Back to the unfortunate accident that left me hobbled.
I did, indeed, take Anne-Clinton and Carolina sailing, and I was a nervous wreck over it. What unsettled me was the fact that four extra feet would join me in the tiny cockpit, and all I could think about was stepping on toes as I raised the main, rolled out the jib and moved the two women here and there while I grabbed for this line and that. There was little wind, and seas were calm, except when an unexpected wave arrived. Miles River is a very busy weekend waterway, with large powerboats heading to and from nearby St. Michaels. I was standing on the starboard deck fiddling with something when a swell I didn’t see coming threw me off balance.
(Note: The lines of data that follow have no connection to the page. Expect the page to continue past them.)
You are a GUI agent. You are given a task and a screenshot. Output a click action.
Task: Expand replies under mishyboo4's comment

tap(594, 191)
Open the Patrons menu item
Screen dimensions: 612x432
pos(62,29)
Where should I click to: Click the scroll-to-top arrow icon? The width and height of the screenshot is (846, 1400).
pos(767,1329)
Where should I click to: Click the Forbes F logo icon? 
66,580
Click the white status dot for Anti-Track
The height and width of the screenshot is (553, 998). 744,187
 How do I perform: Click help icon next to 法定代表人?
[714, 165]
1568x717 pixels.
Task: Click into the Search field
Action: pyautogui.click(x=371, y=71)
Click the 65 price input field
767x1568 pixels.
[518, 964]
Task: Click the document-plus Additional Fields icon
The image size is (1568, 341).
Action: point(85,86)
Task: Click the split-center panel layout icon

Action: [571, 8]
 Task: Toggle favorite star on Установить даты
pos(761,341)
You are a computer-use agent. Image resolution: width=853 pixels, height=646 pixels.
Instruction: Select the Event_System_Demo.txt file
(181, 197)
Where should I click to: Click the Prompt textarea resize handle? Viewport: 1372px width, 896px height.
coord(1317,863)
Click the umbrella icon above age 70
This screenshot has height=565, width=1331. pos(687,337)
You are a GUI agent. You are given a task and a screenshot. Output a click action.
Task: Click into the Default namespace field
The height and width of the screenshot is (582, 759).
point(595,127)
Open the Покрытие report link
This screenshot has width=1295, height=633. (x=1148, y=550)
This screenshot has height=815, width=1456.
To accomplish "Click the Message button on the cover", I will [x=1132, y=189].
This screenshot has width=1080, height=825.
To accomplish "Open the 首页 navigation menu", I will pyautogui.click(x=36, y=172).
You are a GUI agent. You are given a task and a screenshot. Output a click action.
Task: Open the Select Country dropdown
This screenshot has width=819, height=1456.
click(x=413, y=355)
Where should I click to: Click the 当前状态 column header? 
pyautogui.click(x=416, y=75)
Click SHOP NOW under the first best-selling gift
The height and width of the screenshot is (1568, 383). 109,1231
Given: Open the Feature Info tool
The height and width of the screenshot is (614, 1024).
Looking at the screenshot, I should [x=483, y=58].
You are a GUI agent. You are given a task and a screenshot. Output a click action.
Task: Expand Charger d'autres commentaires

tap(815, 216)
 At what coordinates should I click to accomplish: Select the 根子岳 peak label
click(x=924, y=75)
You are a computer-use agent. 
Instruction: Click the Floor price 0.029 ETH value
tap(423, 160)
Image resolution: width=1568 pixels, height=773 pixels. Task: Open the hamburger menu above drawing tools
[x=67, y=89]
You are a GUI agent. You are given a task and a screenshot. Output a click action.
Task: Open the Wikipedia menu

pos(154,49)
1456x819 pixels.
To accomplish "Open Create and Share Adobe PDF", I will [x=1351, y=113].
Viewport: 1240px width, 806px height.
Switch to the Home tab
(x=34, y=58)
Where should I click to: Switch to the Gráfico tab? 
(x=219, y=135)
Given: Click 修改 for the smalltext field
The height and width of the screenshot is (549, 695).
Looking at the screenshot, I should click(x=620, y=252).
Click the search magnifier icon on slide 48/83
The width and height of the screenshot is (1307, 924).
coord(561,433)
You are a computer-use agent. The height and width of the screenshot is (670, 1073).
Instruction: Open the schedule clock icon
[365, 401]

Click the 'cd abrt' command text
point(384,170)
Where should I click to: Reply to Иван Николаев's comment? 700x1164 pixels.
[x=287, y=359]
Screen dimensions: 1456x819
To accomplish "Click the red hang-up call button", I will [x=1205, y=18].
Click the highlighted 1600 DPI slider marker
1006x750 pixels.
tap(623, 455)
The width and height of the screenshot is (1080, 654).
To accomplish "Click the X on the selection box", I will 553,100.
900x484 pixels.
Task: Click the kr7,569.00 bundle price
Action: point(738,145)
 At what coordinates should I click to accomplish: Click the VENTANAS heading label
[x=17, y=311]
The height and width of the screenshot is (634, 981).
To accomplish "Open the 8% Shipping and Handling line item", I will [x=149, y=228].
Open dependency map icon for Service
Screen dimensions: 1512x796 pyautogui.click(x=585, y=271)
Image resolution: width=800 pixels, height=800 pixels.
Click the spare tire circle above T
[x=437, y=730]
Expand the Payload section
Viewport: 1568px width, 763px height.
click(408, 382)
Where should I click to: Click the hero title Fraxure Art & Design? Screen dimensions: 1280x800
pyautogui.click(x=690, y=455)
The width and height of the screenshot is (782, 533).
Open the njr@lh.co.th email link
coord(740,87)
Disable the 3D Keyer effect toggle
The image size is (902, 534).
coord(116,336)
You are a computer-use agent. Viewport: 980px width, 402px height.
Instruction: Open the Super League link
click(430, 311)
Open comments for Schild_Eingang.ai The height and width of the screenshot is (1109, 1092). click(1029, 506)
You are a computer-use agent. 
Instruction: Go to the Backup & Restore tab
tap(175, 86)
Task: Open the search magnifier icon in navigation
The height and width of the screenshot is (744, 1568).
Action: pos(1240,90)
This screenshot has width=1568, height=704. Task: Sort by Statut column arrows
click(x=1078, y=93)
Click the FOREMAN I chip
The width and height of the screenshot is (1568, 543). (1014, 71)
All I could think about was landing in a heap on mother and daughter, whom I was trying my best to impress. My God, what a clumsy oaf I must have seemed. Fortunately, I landed on the starboard cockpit seat, not the occupied port side. Somehow, my left ankle buckled and twisted under me on the cockpit sole. I waited for the expected question: “Are you all right?”
Sure, I said, just a twisted ankle.
Well, the ankle ballooned, and I limped off the boat to the pier and waited for Baba to pick us up. I jumped into the swimming pool while Anne-Clinton prepared an ice pack for the wounded tar. She delicately wrapped the raised ankle, and I was instructed to settle down on a divan for a short late-afternoon nap. The ankle was throbbing, but it was worth the pain and suffering to be nursed by such a Southern belle. (The diagnosis after X-rays was a hairline stress fracture that required a modest ankle brace for a few weeks.)
Well, after the poetry session these two charming ladies drove me to the Claiborne dock, with Anne-Clinton again leading the way down a dark, wobbly hillside with a supporting arm. It was around midnight when I bunked down, expecting to be roused before dawn when the crabbers started up their workboats. But I heard nothing, and when I awakened all the workboats were gone. I departed around 8 o’clock, facing another windless day on the Chesapeake.
Halfway across the Bay to my home port of Annapolis, Baba called to ask about the ankle. “My dear,” I told her, “I am no longer your responsibility once I leave your property.” She laughed and wished me wind, which finally arrived midafternoon at the mouth of the Severn River and served up two good hours of sailing. 

Jack Sherwood is writer at large for Soundings.